**SHORT EXERCISE 1:** According to the Stephen Venables interview page, what was Venables the first Briton to do?

**SUPPLIED TEXT:**
UKC

An Interview With Stephen Venables

© Stephen Venables
Stephen Venables  © Stephen Venables Collection
Stephen Venables
© Stephen Venables Collection

Luke Hughes on the Hinterstoisser Traverse, North Face of the Eiger.  © Stephen Venables
Luke Hughes on the Hinterstoisser Traverse, North Face of the Eiger.
© Stephen Venables
Who is Stephen Venables?

From StephenVenables.com:

Stephen Venables, mountaineer, writer, broadcaster and public speaker, was the first Briton to climb Everest without supplementary oxygen. He reached the summit alone, after climbing with a small American-Canadian team, by a new route up the gigantic Kangshung Face.

Everest was a thrilling highlight in a career which has taken Stephen right through the Himalaya, from Afghanistan to Tibet, making first ascents of many previously unknown mountains. His adventures have also taken him to the Rockies, the Andes, the Antarctic island South Georgia, East Africa, South Africa and of course the European Alps, where he has climbed and skied for over forty years.

Here Stephen answers some questions for UKClimbing.com about his life, his views on mountaineering and of course, what he thinks about Everest.


Looking back, how do you view the young Stephen Venables?

**DATASET EXTRACT:**
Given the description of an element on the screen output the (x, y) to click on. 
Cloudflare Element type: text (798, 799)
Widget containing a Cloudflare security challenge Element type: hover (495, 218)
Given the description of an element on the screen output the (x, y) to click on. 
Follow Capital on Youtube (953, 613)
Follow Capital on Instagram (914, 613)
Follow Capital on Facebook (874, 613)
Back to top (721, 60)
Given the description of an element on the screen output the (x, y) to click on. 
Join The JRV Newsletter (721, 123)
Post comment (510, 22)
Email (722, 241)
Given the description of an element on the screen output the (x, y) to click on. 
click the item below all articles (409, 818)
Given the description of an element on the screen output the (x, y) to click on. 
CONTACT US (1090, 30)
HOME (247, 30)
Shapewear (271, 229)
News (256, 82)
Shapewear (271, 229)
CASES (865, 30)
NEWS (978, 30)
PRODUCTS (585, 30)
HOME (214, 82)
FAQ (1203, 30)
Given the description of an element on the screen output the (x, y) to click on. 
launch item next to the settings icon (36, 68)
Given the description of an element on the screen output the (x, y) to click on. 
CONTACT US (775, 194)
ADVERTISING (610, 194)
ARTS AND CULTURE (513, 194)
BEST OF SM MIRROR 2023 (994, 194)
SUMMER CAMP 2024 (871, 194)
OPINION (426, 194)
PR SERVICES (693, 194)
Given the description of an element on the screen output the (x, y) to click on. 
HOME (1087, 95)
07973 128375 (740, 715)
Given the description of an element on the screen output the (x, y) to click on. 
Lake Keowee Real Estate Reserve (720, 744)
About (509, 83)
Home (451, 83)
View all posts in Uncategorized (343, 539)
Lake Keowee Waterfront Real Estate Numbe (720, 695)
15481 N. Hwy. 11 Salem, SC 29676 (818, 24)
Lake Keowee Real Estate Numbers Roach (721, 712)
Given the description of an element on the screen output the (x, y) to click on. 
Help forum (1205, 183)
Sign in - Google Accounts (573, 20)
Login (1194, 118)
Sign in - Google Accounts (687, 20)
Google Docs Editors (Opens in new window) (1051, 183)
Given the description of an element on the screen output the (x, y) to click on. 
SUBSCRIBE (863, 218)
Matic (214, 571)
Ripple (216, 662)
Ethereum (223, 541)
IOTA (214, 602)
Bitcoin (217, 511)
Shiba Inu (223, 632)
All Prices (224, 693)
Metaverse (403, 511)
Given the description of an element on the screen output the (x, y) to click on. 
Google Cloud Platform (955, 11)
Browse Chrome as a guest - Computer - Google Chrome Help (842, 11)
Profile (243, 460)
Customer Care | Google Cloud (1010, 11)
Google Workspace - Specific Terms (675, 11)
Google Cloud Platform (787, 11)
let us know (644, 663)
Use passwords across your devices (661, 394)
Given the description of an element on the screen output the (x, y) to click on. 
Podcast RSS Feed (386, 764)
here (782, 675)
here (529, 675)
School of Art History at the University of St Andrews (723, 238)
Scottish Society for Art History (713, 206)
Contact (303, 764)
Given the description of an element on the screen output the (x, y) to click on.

**SHORT EXERCISE 2:** Print everything from the first of the rows down to the line containing "Help forum (1205, 183)", with both ends included.

**FINAL ANSWER 1:** He was the first Briton to climb Everest without supplementary oxygen.

**FINAL ANSWER 2:**
Given the description of an element on the screen output the (x, y) to click on. 
Cloudflare Element type: text (798, 799)
Widget containing a Cloudflare security challenge Element type: hover (495, 218)
Given the description of an element on the screen output the (x, y) to click on. 
Follow Capital on Youtube (953, 613)
Follow Capital on Instagram (914, 613)
Follow Capital on Facebook (874, 613)
Back to top (721, 60)
Given the description of an element on the screen output the (x, y) to click on. 
Join The JRV Newsletter (721, 123)
Post comment (510, 22)
Email (722, 241)
Given the description of an element on the screen output the (x, y) to click on. 
click the item below all articles (409, 818)
Given the description of an element on the screen output the (x, y) to click on. 
CONTACT US (1090, 30)
HOME (247, 30)
Shapewear (271, 229)
News (256, 82)
Shapewear (271, 229)
CASES (865, 30)
NEWS (978, 30)
PRODUCTS (585, 30)
HOME (214, 82)
FAQ (1203, 30)
Given the description of an element on the screen output the (x, y) to click on. 
launch item next to the settings icon (36, 68)
Given the description of an element on the screen output the (x, y) to click on. 
CONTACT US (775, 194)
ADVERTISING (610, 194)
ARTS AND CULTURE (513, 194)
BEST OF SM MIRROR 2023 (994, 194)
SUMMER CAMP 2024 (871, 194)
OPINION (426, 194)
PR SERVICES (693, 194)
Given the description of an element on the screen output the (x, y) to click on. 
HOME (1087, 95)
07973 128375 (740, 715)
Given the description of an element on the screen output the (x, y) to click on. 
Lake Keowee Real Estate Reserve (720, 744)
About (509, 83)
Home (451, 83)
View all posts in Uncategorized (343, 539)
Lake Keowee Waterfront Real Estate Numbe (720, 695)
15481 N. Hwy. 11 Salem, SC 29676 (818, 24)
Lake Keowee Real Estate Numbers Roach (721, 712)
Given the description of an element on the screen output the (x, y) to click on. 
Help forum (1205, 183)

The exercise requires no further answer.